• **Work to do**
Copy the data from the start through the line containing "This screenshot has width=1456, height=819. [x=217, y=201]", swapping "Dashboard" for "Overview" and changing nothing else.

▬▬▬▬▬▬▬▬▬▬

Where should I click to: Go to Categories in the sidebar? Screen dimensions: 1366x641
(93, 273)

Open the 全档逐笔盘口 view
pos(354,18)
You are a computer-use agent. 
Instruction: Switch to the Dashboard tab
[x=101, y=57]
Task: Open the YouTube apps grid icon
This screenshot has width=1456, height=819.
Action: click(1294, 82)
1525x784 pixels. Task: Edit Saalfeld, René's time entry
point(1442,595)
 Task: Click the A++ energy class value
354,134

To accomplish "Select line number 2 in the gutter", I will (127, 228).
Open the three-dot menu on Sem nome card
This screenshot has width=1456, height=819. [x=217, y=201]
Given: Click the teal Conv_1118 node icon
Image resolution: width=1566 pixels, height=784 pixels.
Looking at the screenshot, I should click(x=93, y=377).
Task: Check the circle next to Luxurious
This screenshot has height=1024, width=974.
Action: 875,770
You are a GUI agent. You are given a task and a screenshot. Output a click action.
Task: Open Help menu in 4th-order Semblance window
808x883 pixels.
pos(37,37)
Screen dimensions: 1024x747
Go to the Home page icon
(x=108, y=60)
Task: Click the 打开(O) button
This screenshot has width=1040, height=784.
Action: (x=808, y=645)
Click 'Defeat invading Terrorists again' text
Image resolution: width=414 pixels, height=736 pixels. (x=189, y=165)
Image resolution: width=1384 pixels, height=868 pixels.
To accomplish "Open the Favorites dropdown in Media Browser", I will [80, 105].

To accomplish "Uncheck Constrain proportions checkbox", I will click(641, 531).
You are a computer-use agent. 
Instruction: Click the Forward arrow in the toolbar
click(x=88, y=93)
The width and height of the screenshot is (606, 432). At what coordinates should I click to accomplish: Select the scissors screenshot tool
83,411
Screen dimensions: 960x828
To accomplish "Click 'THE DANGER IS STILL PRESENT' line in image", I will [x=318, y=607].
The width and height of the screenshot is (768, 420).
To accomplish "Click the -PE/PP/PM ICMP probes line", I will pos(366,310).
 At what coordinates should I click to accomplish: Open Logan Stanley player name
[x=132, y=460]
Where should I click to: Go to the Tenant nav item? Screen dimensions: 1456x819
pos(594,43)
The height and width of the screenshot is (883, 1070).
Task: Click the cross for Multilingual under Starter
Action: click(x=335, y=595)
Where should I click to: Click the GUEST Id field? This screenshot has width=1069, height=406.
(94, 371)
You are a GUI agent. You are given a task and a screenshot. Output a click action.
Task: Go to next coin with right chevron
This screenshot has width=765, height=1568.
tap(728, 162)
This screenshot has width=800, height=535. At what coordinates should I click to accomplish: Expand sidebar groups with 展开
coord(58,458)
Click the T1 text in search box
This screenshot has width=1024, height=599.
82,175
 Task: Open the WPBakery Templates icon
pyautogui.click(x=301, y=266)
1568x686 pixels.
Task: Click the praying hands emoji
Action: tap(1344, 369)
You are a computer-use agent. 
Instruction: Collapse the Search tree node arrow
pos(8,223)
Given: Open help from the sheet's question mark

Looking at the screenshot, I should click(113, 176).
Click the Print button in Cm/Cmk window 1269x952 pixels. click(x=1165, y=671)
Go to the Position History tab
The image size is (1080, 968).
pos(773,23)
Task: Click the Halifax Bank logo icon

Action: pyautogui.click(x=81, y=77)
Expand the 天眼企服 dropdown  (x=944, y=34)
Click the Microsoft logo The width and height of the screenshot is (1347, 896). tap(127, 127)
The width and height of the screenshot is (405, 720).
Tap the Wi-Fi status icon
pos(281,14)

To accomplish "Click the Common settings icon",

▬▬▬▬▬▬▬▬▬▬

• **Result**
Where should I click to: Go to Categories in the sidebar? Screen dimensions: 1366x641
(93, 273)

Open the 全档逐笔盘口 view
pos(354,18)
You are a computer-use agent. 
Instruction: Switch to the Overview tab
[x=101, y=57]
Task: Open the YouTube apps grid icon
This screenshot has width=1456, height=819.
Action: click(1294, 82)
1525x784 pixels. Task: Edit Saalfeld, René's time entry
point(1442,595)
 Task: Click the A++ energy class value
354,134

To accomplish "Select line number 2 in the gutter", I will (127, 228).
Open the three-dot menu on Sem nome card
This screenshot has width=1456, height=819. [x=217, y=201]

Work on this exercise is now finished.